Rows:

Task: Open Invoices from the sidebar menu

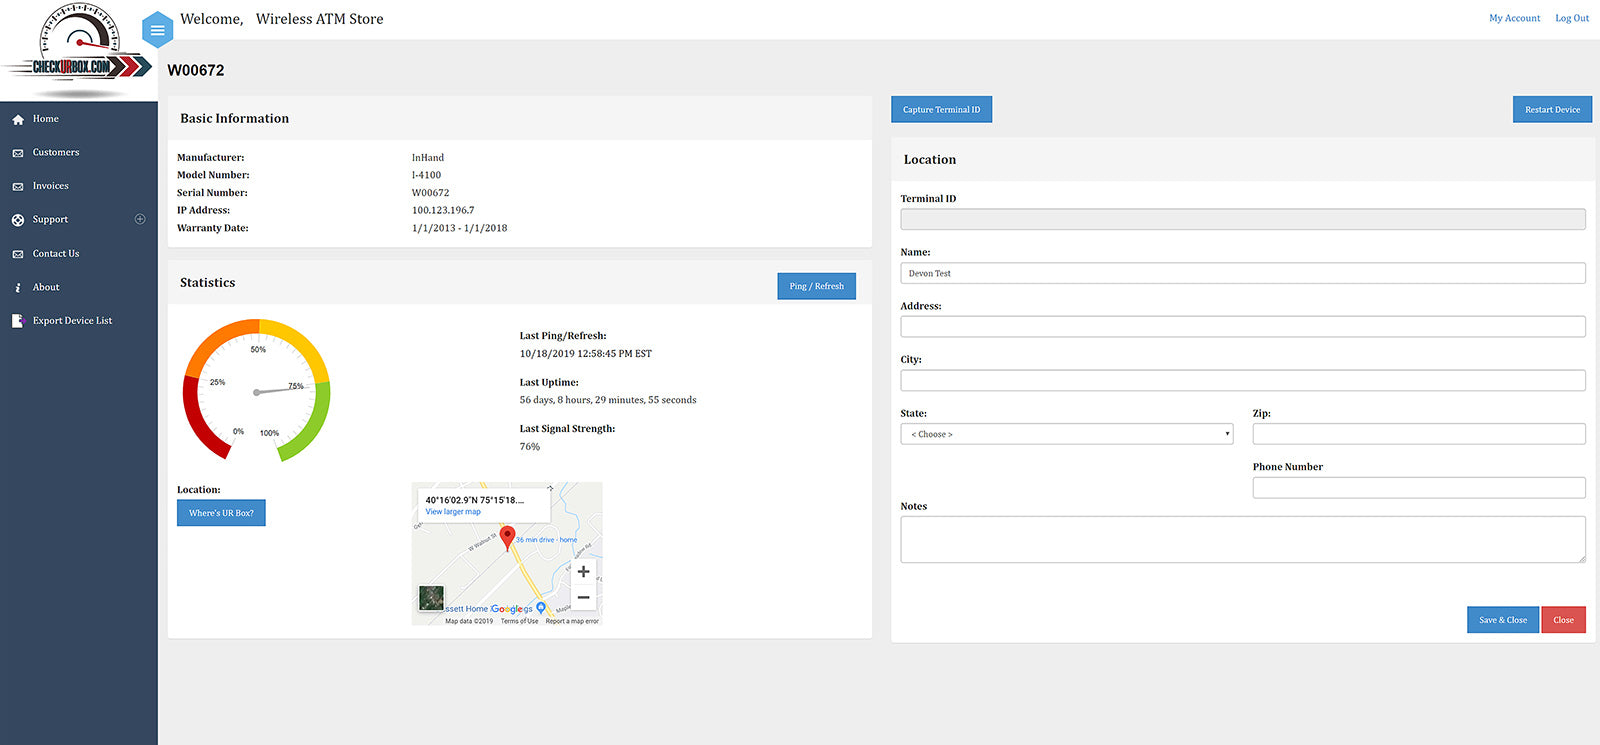Action: 50,186
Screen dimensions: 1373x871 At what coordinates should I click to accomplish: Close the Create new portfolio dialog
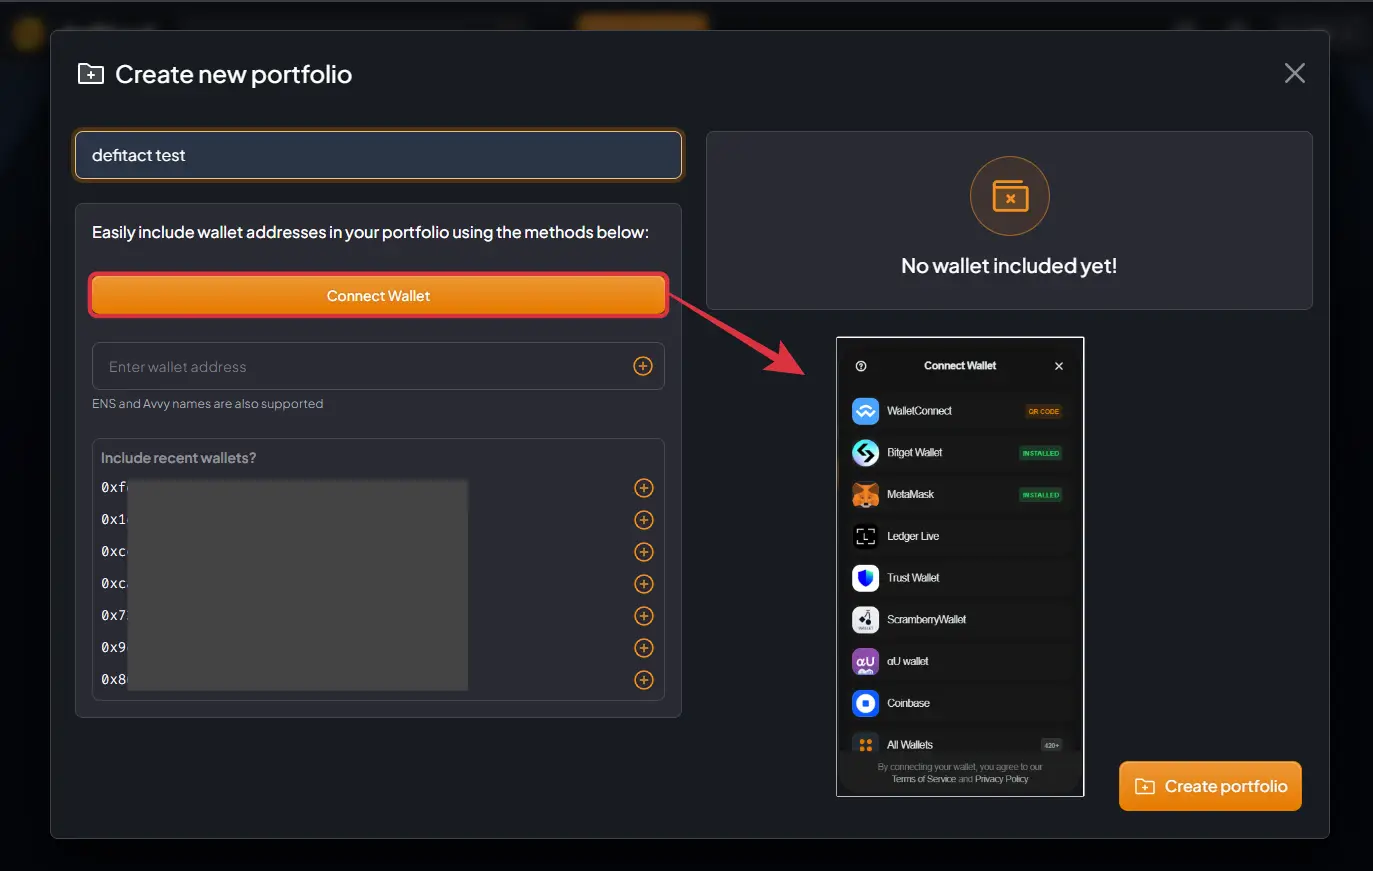[x=1294, y=73]
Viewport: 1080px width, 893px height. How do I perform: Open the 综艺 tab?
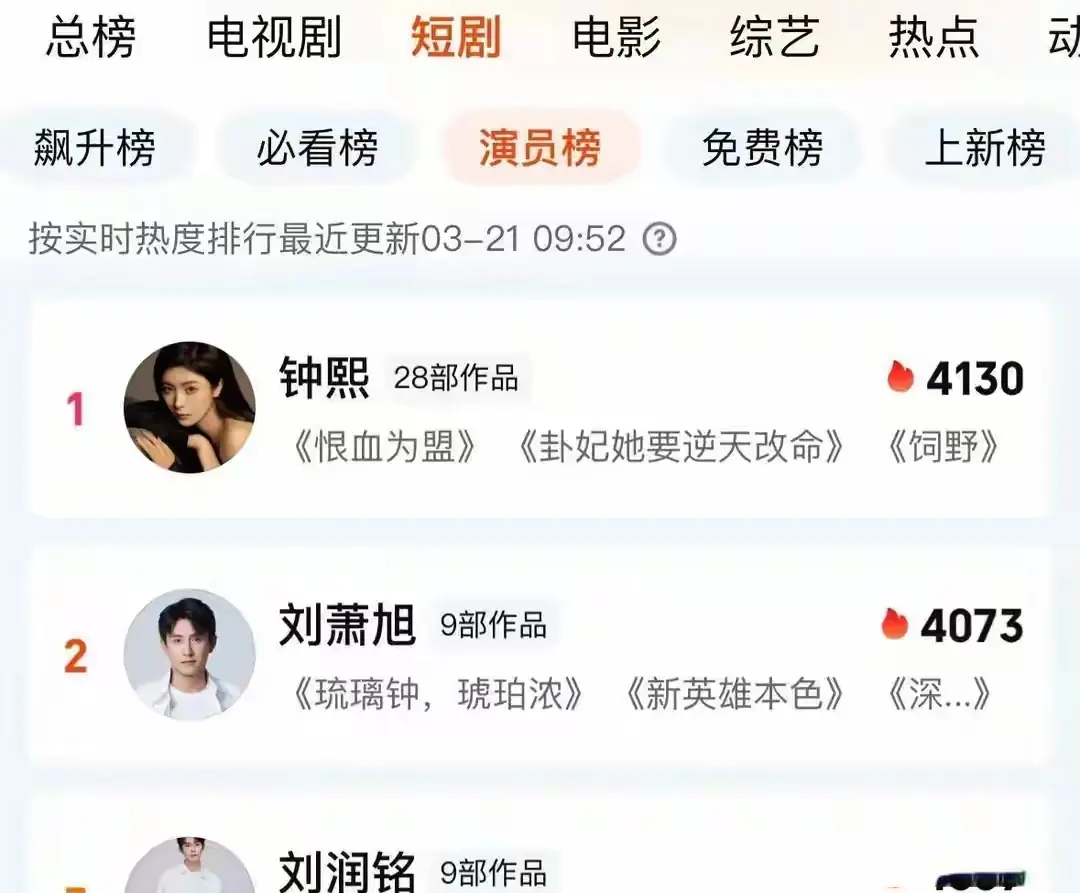pos(775,36)
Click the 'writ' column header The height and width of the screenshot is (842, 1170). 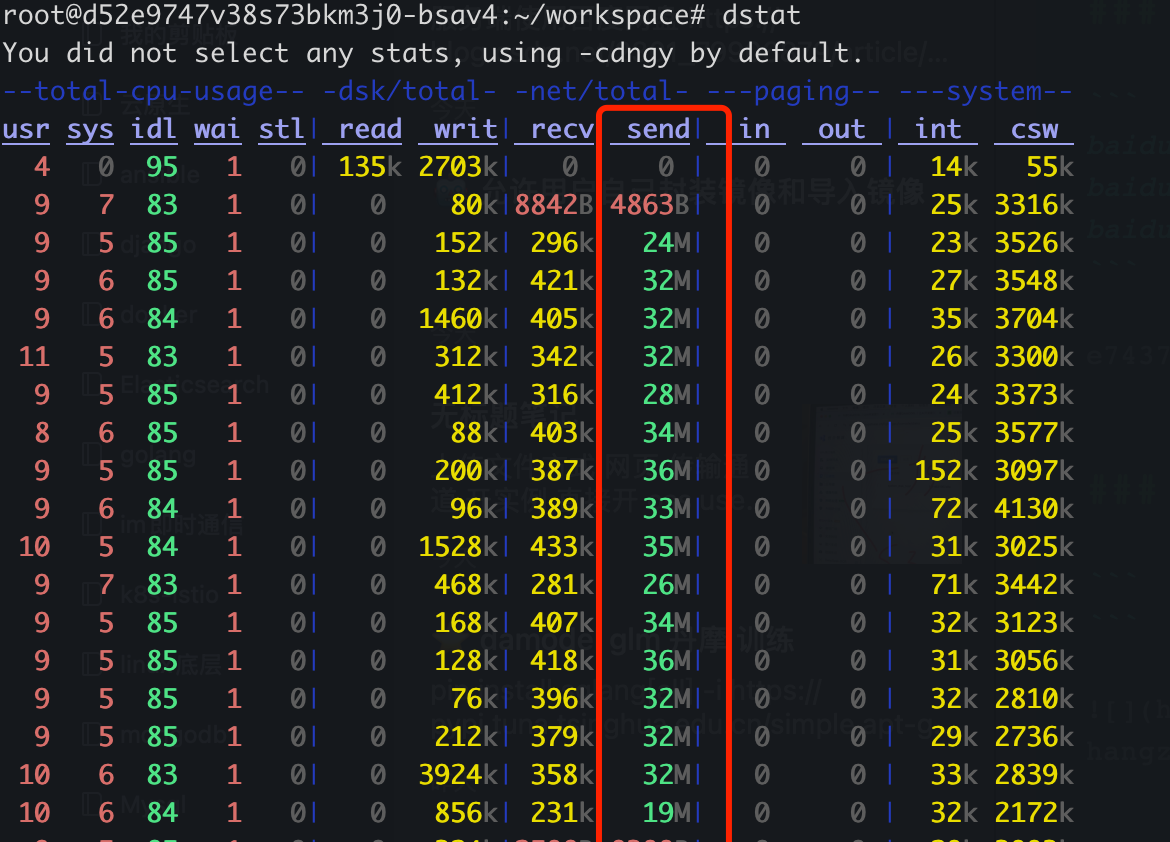tap(465, 129)
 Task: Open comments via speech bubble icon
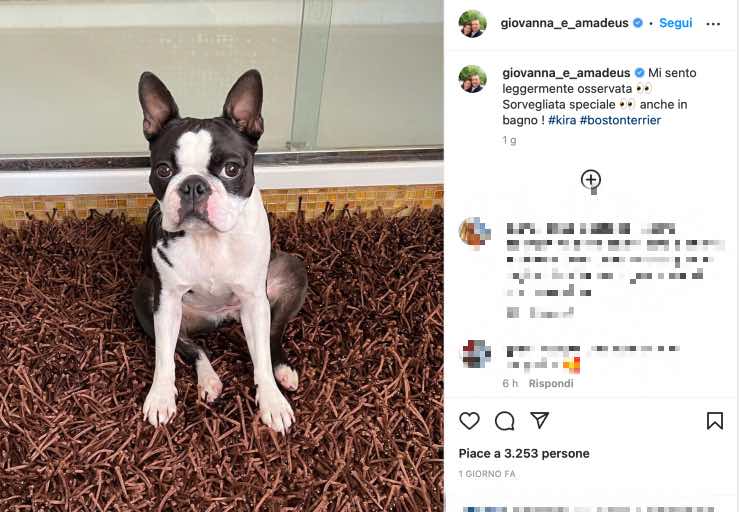coord(505,420)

Exercise objective: Copy out the material word for word, from the very beginning down to and including the line that contains "pos(775,36)". Leave the pictures out.

Worked solution:
Task: Open Invoices from the sidebar menu

Action: 50,186
Screen dimensions: 1373x871 At what coordinates should I click to accomplish: Close the Create new portfolio dialog
[x=1294, y=73]
Viewport: 1080px width, 893px height. How do I perform: Open the 综艺 tab?
pos(775,36)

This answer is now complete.